I was writing a post to clarify and reiterate my response to encountering fat person's thin privilege, but I've decided against it. Everyone must know their limitations and this seems to be mine. It is inevitable that things move on, and if that means without me even as a marginalised figure so be it. I've done all I can with regard to trying to find a way to remain in touching distance with the online fatsphere phenomena.
Now that's done.
I want it to be stated for the record that when I went back on twitter recently, I said, we need to work together. Turns out I was wrong and not for the first time. Apparently we don't need to work together.
Well okay, thank you all for telling me, we don't!
I came to the online fatsphere, sorry, can't do the 'o' because what usually seemed to happen in social matters, by the time I'd become aware, developed a cogent response, someone had said exactly what I wanted to say. I got so used to this happening, I began to take it for granted, to the point where I just didn't bother to pursue it, someone would come along and make the case.
Weight, fatness was the first time that didn't happen. I waited, on my usual assumption, for someone to say something about the 'obesity' mess and no-one, to my hearing, did. Not only that, the usual failsafe of any wrong direction in society- this gets bad enough, people will see the error and change course.
I realised, not so much that this wasn't going to happen in this case, more that we'd already gone waaay past this point, nothing was going to stop this. If I had something to say, some insight to bring, I had a duty to add my voice.

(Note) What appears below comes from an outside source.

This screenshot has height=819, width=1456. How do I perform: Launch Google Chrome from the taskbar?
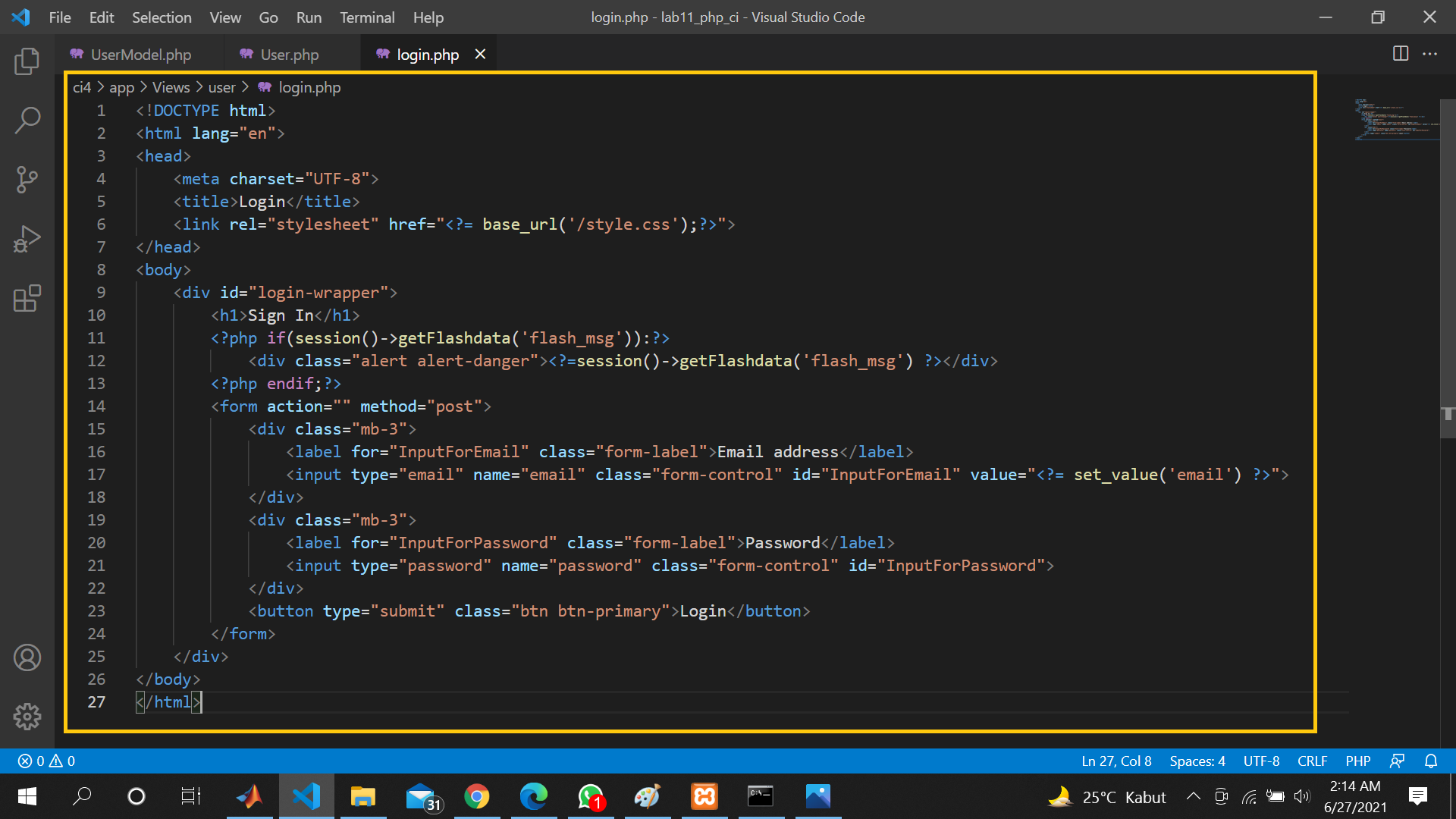click(477, 796)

The people pushing the 'obesity' crusade weren't going to stop themselves. And fat people were "silent". Our conscious awareness was not in operation. This is almost without precedent in my experience. Not that people being silenced, but people being unable to speak in this peculiar way.
Cut a long story short I found blogs and a forum or two that were addressing the subject. I was looking for like minds. Can't say I found them, but I felt we all could agree on certain things, namely this crusade to attack people on the grounds of weight could not be allowed to just carry on.
What I didn't expect, was that no-one seemed to be ready to leave that 'obesity' box and start a discourse that would both liberate our buried consciousness at the same time as dismantling 'obesity' establishing a proper scientific footing for the study of metabolic function and outcomes such as body mass.
Instead, people who's (initial) realisation took them out of the box, returned to it as if that wasn't in the opposite direction. When I asked why. All I got was: "We must, we must!"
Damn.
I felt resolving this situation was eminently doable, though expected it to take longer than planned, as things tend to. I was a bit fists of fury in my urgency, certain conjunctions of advantage presented themselves and I wanted to use them to the fullest before that window of opportunity closed. I see now that put a lot of people off.
Ho, hum.
I figured we'd set up our own mind freeing discourse, start making moves, by the time other's had figured us out, we might well have derailed the cult of 'obesity'. No chance😆. It wasn't up to me to say what's what. So there that went and here we are.
'Obesity' peddlers were shaken, now they're back with their same old shit because they can see the obvious. It doesn't feel accidental.What I see is opportunity wasted really. It didn't have to be like this. But isn't that life? No it isn't actually. It's a fiasco. I might be embarrassed, if I hadn't already spent so much time being embarrassed under false pretences of shame and frankly facing the ludicrous 'obesity' fandango. What a shitshow that is.
Its stupidity can truly freeze the senses.
Cliched though it may seem, the definitive spark for my involvement was for the children, who I was determined would not endure the years of barren confusion and emptiness so many of us endured over this wretched matter. For no reason but the dumb caprices of others. I wanted to be part of stopping this for them.
Sorry children, you're just going to have to find your way through it as those who have gone before you.
So that is it. I and my privilege are cut loose to wield my mighty powers on the universe.
I've got a few things in mind. As long as I have something to contribute and can be arsed to get it together, I will. It might take some time to see what gives, after not trying to take certain views into account.
I'll be glad to get my brain back, or what's left of it.